The good news is that China will spend $275 billion over the next five years improving air quality—roughly the same as the GDP of Hong Kong, and twice the size of the annual defence budget.
And the truly fantastic news is that China has a visionary set of new leaders who fully recognise the extent of all of the country’s challenges. There is a good chance that they will succeed.
But tackling China’s environmental crisis is another example of “crossing the river by feeling the stones”. It will, of course, be largely about government policies, some of which will fail as others succeed. Nobody knows exactly how to get from Point A to Point B.
If China doesn’t make the environmental transition, then how will it escape the middle-income trap? Moving up the Lewis Curve would be very difficult if large numbers of its educated and young people – the innovators of the future – decide to leave the country for quality-of-life reasons.

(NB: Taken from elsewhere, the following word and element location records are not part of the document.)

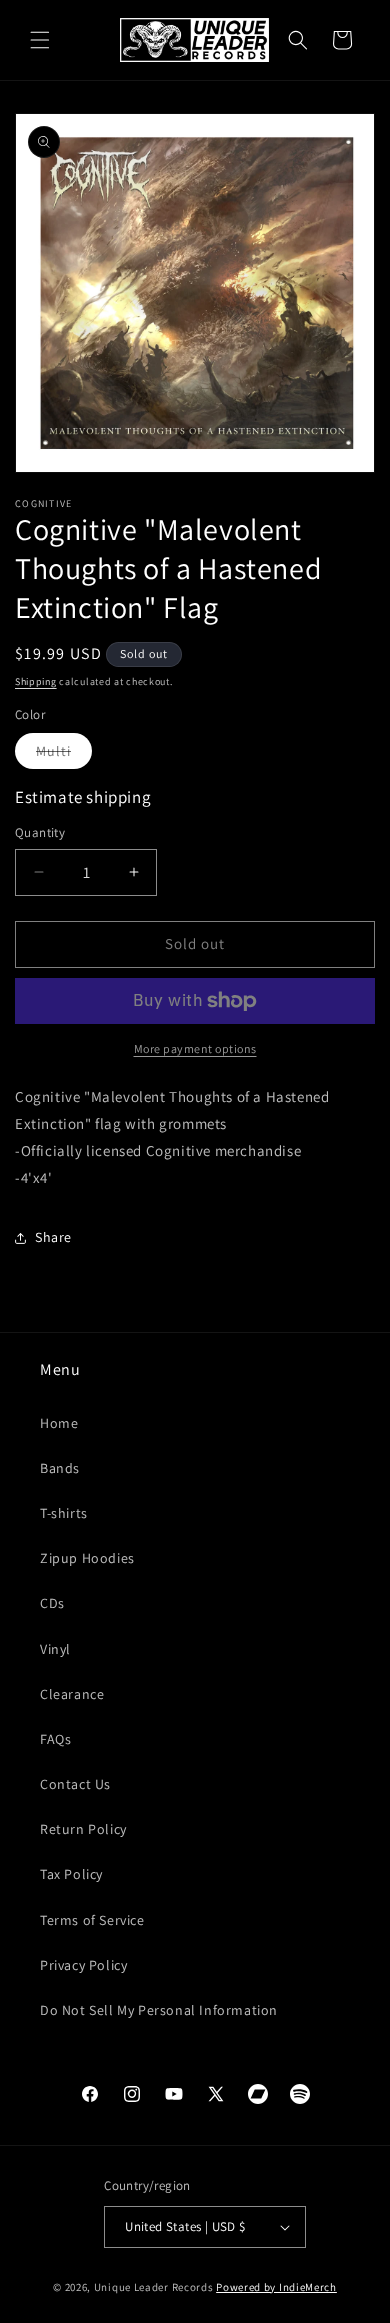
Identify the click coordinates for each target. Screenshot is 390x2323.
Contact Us (75, 1784)
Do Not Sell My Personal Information (159, 2010)
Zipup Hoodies (87, 1558)
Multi (64, 755)
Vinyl (55, 1649)
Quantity (40, 832)
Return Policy (83, 1829)
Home (59, 1423)
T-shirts (64, 1513)
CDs (52, 1603)
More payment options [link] (195, 1048)
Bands (60, 1468)
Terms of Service (92, 1920)
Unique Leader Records (154, 2287)
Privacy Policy (83, 1965)
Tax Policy (71, 1874)
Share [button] (53, 1237)
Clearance (72, 1694)
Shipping (36, 681)
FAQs (55, 1739)
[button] (40, 40)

“Whilst China’s ambition to introduce economic instruments [to reduce CO2 emissions) is to be applauded, implementing them in such a way that they are effective will face a number of serious obstacles,” wrote Philip Andrews-Speed, Principal Fellow, Energy Studies Institute at the National University of Singapore, in this Business Spectator article. (He was referring to efforts to reduce CO2 emissions via carbon trading schemes and carbon taxes, but his comments apply to all of China’s environmental challenges.)

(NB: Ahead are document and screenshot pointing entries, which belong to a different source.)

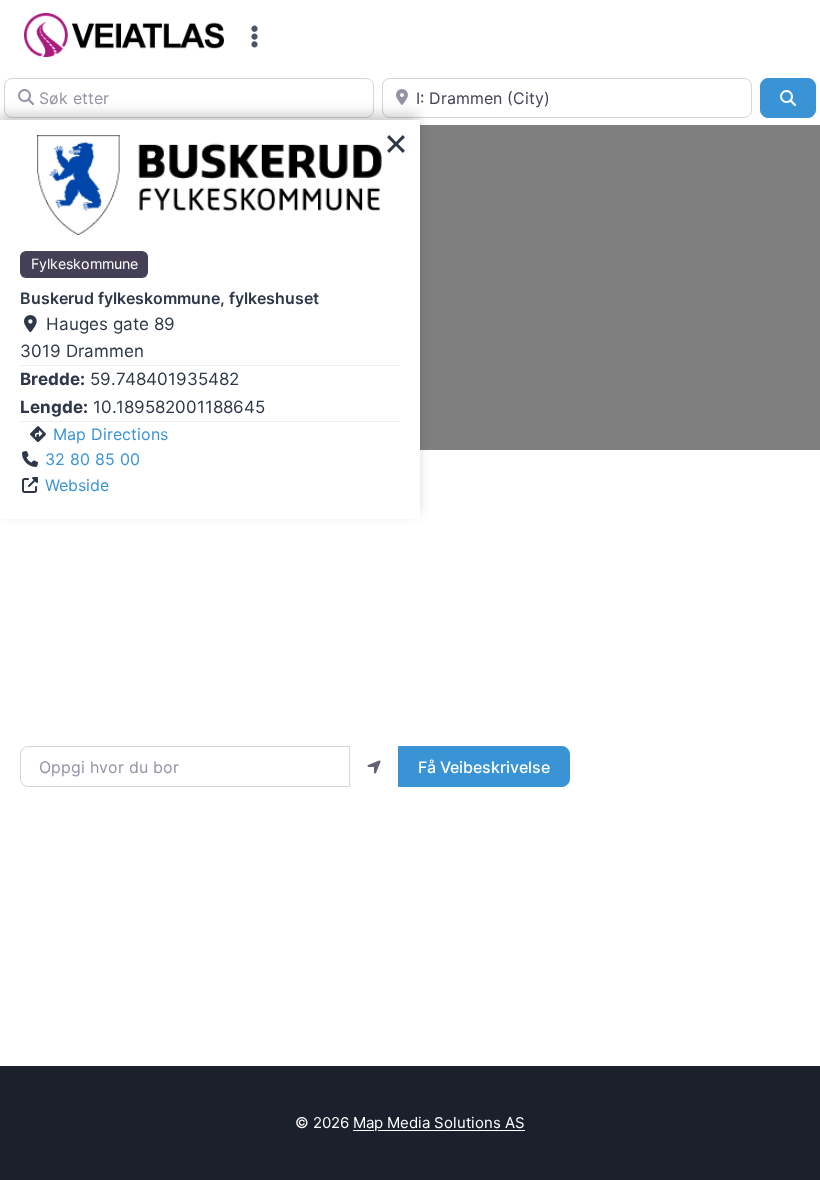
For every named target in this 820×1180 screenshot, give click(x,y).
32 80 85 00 (92, 459)
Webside (77, 485)
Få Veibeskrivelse (484, 767)
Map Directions (110, 434)
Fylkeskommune (84, 263)
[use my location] (374, 766)
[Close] (396, 144)
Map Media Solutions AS (439, 1122)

“First, the major energy users are large state-owned enterprises which have significant political and market power, soft budgetary constraints and a low cost of capital,” continued Andrews-Speed.
“Additionally they are protected from hostile take-overs or bankruptcy, which would require government approval.
“Second, the limited capacity and authority of the governing agencies may restrict their ability to monitor and administer the schemes, or impose penalties on offenders.
“Antagonistic local governments are likely to find ways to undermine central government initiatives, for example by compensating local enterprises for financial losses arising from these schemes, removing any economic impetus to change.”
His words are once again worth printing off and pinning to every chemicals company boardroom wall. They should be referred to every time people trot out one-dimensional “truisms” about the inevitability of China’s economic progression.